- What you will do
Copy each line of the following data that contains "computer".

(Records excerpted from a collection)
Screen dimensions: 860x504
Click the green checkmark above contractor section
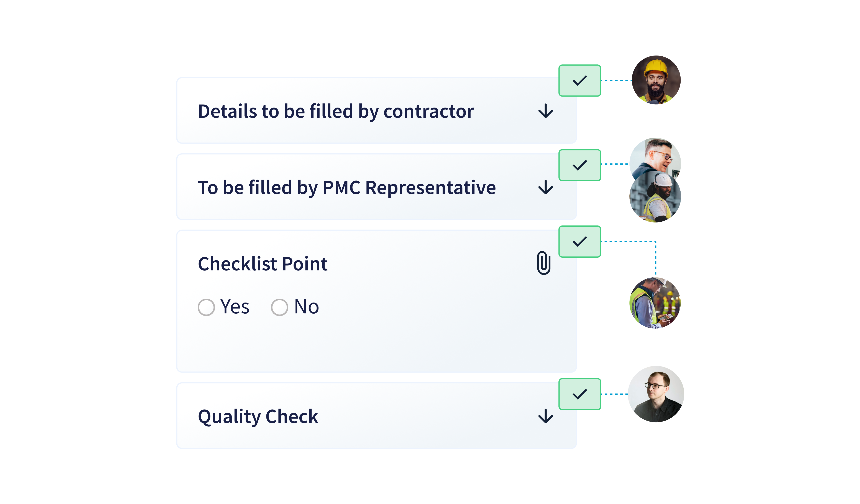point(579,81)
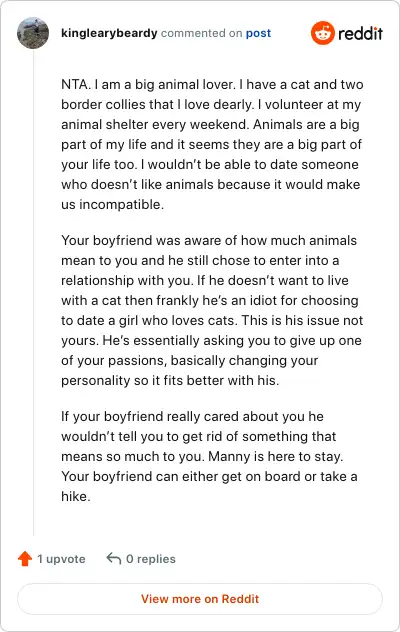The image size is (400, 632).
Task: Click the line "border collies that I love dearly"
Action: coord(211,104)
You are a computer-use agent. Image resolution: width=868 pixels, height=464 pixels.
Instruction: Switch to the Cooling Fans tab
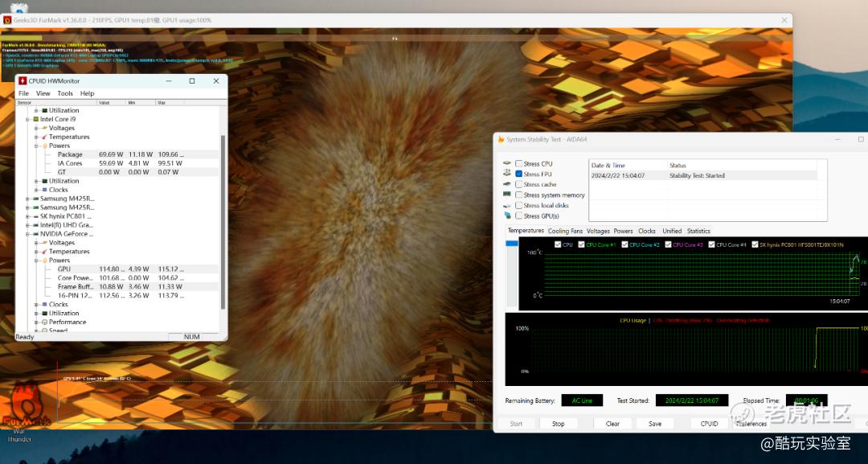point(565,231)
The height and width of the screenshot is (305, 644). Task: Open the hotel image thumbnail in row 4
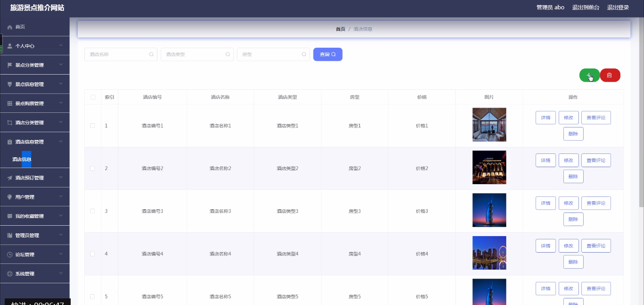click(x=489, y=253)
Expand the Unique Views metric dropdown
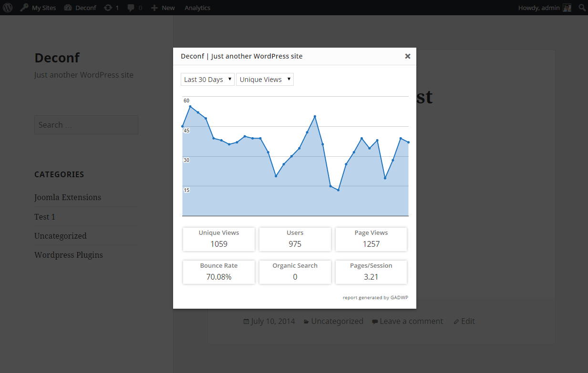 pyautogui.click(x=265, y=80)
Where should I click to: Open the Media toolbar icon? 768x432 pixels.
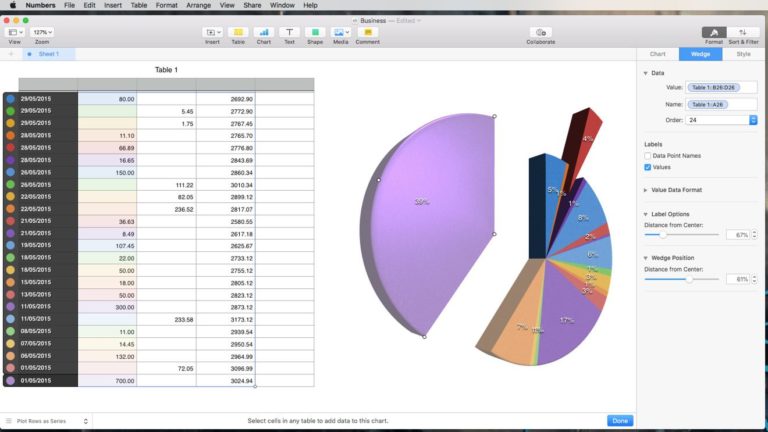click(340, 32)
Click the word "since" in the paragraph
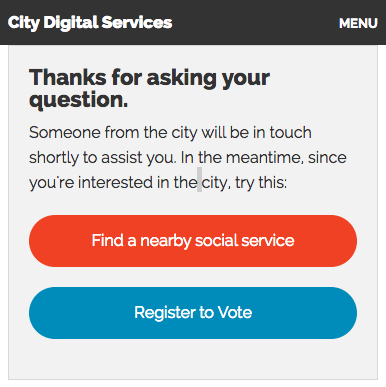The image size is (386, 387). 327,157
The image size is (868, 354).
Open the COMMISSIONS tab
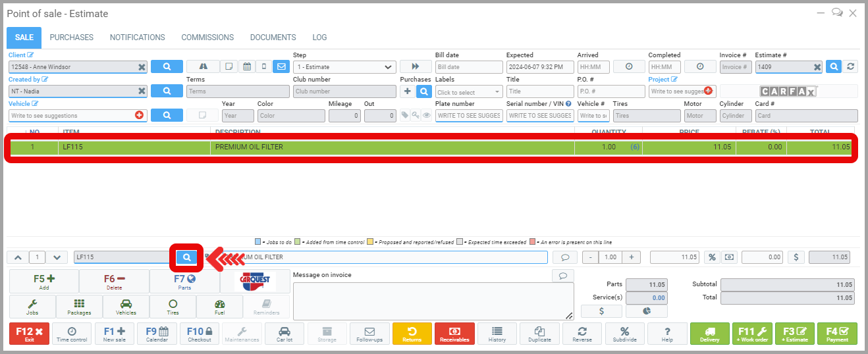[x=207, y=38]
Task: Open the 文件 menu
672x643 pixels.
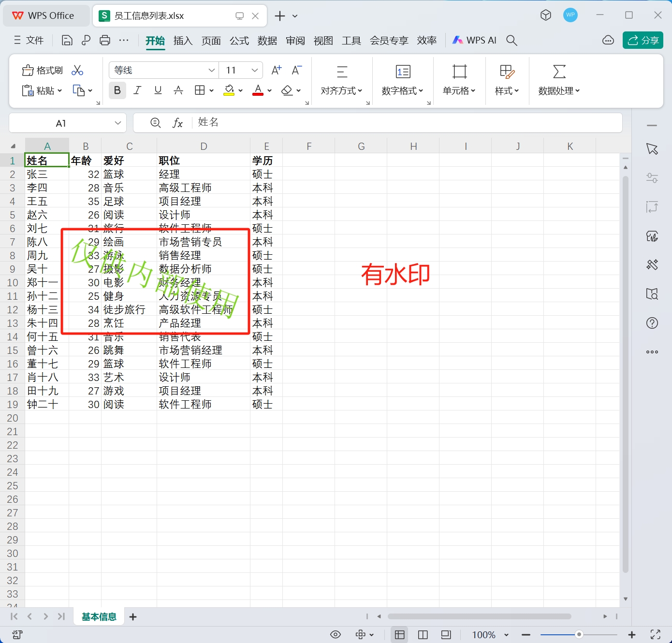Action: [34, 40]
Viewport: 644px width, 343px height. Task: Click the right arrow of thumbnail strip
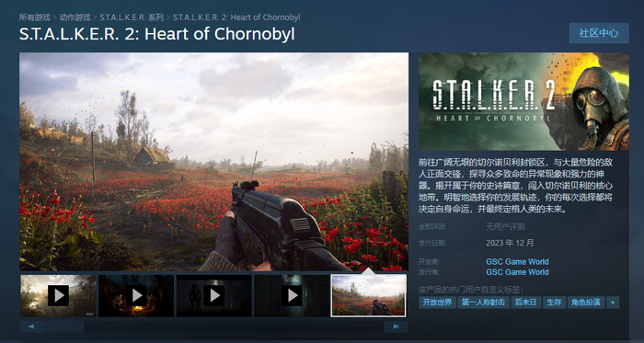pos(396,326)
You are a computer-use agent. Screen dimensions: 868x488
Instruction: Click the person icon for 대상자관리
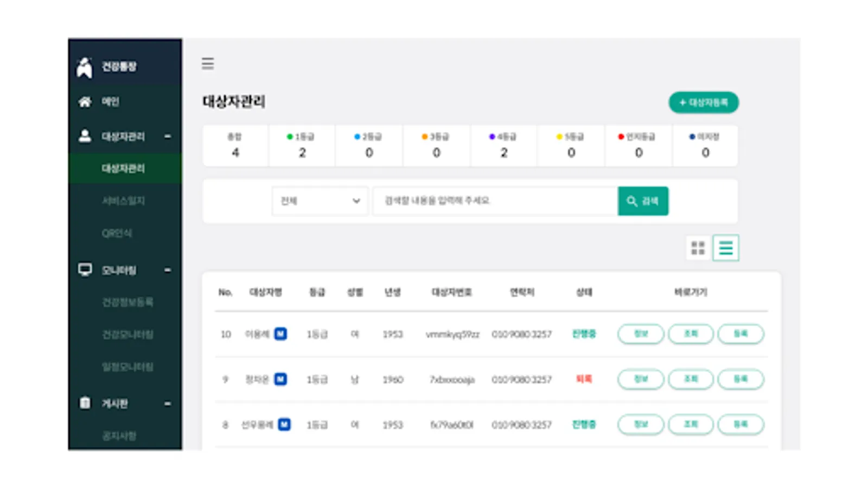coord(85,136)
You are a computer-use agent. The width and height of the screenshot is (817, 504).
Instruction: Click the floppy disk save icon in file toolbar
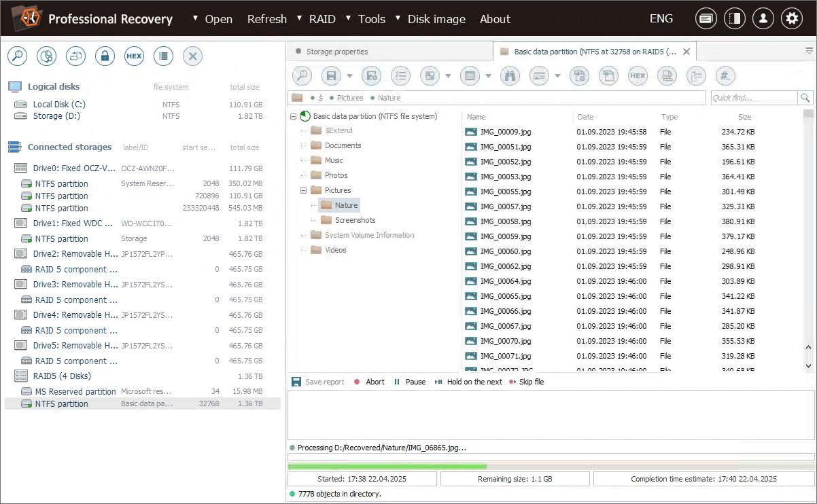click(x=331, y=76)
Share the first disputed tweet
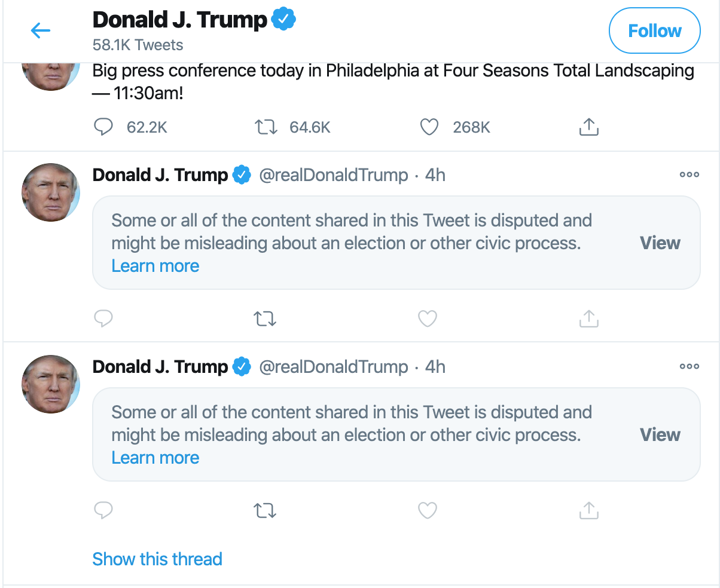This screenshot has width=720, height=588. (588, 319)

* * *

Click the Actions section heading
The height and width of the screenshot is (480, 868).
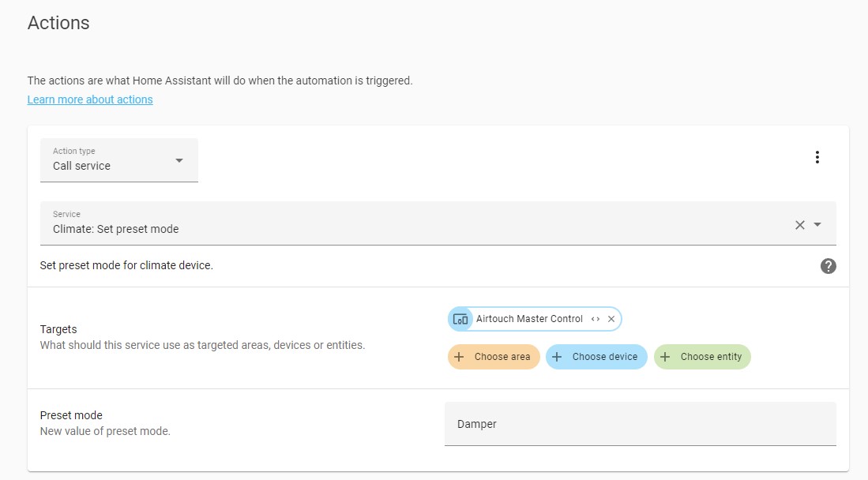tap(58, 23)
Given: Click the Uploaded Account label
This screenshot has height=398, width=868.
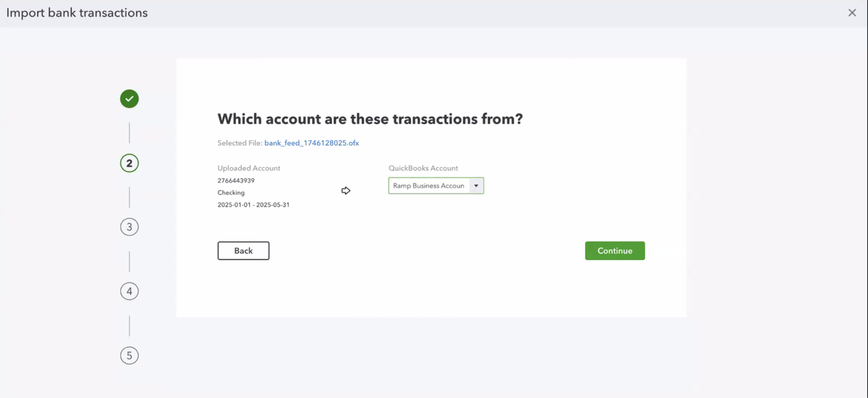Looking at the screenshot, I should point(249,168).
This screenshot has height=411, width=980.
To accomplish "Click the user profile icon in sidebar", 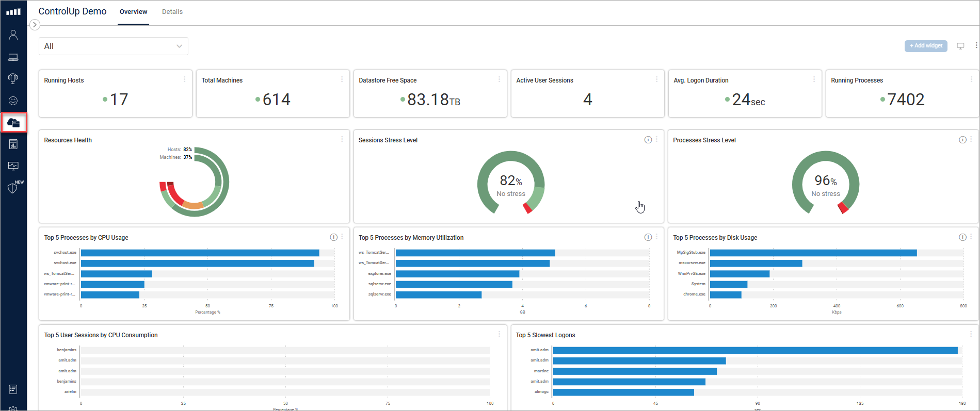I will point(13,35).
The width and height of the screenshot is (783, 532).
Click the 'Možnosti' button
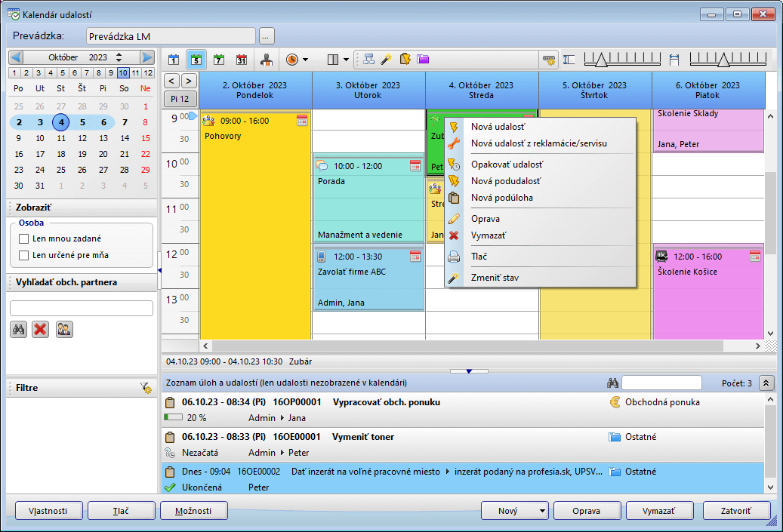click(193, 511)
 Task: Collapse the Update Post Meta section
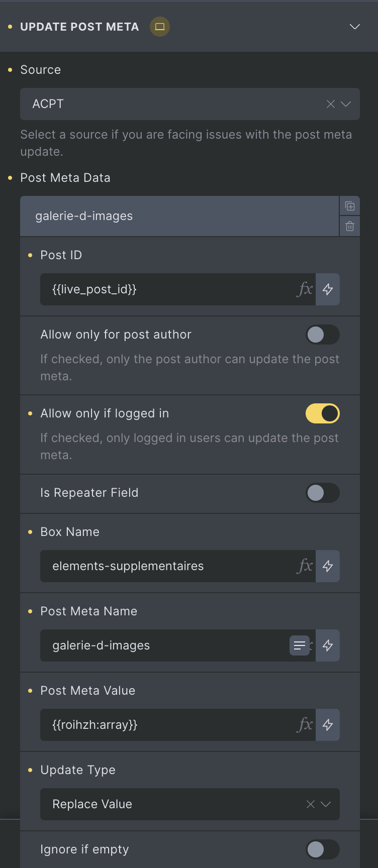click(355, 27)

- Problem solution
You are a computer-use agent. Image resolution: width=868 pixels, height=464 pixels.
You are a computer-use agent. Screen dimensions: 868x488
You are a computer-use agent. The width and height of the screenshot is (817, 504).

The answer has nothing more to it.